Aristeo venne onorato come un dio in molte località della Grecia per aver insegnato agli uomini l'apicoltura, la produzione del formaggio e la pastorizia. Particolare onore aveva in Sicilia, dov'era una delle divinità campestri, con una statua eretta a Siracusa nel tempio di Bacco.
Venne talvolta assimilato al dio Pan. Il culto di Aristeo era diffuso anche presso le popolazioni nuragiche della Sardegna, ciò lo dimostra una statuina raffigurante il dio rinvenuta a Dule, nel territorio di Oliena. È considerato il fondatore della città di Cagliari quando giunse in Sardegna dalla Beozia, come narra lo scrittore latino Gaio Giulio Solino.

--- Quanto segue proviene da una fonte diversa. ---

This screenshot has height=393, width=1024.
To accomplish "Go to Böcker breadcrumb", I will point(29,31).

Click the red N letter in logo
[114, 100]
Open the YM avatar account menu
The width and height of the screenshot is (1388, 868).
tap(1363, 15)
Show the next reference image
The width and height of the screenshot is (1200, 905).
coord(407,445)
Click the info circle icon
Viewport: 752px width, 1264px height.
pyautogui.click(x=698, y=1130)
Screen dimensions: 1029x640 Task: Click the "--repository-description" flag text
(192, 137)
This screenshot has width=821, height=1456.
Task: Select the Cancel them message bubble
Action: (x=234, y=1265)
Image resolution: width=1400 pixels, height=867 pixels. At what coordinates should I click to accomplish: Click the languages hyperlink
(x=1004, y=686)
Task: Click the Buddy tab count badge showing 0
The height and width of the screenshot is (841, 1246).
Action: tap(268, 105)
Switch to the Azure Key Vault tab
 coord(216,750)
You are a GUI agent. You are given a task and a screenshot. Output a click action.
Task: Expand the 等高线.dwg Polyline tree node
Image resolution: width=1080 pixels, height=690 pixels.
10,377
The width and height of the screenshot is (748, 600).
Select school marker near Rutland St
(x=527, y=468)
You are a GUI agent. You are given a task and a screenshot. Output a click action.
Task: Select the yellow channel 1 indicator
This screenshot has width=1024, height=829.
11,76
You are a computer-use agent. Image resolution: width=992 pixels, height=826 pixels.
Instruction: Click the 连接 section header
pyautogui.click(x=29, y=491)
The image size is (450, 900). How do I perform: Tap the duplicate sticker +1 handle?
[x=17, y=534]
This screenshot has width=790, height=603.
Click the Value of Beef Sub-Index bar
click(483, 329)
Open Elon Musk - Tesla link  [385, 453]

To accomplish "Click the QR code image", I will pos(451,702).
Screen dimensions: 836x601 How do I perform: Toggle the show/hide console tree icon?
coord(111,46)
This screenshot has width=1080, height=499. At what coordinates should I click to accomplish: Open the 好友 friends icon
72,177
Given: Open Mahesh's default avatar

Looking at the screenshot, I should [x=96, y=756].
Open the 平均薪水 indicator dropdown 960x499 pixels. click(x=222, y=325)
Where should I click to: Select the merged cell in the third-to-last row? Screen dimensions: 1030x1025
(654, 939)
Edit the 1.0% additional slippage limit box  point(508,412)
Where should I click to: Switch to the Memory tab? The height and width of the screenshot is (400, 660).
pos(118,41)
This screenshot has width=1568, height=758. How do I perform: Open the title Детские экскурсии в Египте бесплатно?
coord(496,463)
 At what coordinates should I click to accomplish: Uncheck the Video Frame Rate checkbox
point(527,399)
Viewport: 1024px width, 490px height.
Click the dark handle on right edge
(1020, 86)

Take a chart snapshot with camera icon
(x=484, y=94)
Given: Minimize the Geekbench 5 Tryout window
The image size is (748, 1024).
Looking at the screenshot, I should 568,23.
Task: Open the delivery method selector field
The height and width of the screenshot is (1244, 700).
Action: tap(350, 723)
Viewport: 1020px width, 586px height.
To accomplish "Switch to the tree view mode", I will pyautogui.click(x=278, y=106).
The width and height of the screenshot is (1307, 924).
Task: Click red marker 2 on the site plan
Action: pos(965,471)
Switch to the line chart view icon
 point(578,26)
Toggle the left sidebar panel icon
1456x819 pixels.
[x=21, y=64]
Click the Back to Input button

François Joseph Bosio, Aristée, dieu des jardins, 1817, Louvre, Parigi
Aristeo introdusse in Sardegna l'arte di far il formaggio (in contenitori di sughero, come tradizione), l'olio, e il modo di allevare le api per averne il miele e la cera (in arnie di sughero, come vedremo in seguito); riappacificò le popolazioni indigene in lotta fra di loro e fondò appunto la città di Caralis, sulla quale in seguito regnò. Secondo Sallustio e Pausania, Aristeo venne accompagnato in Sardegna da Dedalo, malgrado l'evidente anacronismo. Dedalo sarebbe l'artefice delle imponenti opere dedalee (i Nuraghe) presenti sull'isola13.
Dunque anche l’utilizzo del sughero in Sardegna per gli usi quotidiani deriva dal mito dell’Arcadia.
11 Pausania. Pausanias Descrizione della Grecia di Pausania - vol. 3. vol. 3. Roma: liberliber; 1817.
12 Bakke Jorgen. Forty rivers. Universitetet i Bergen, , 2007.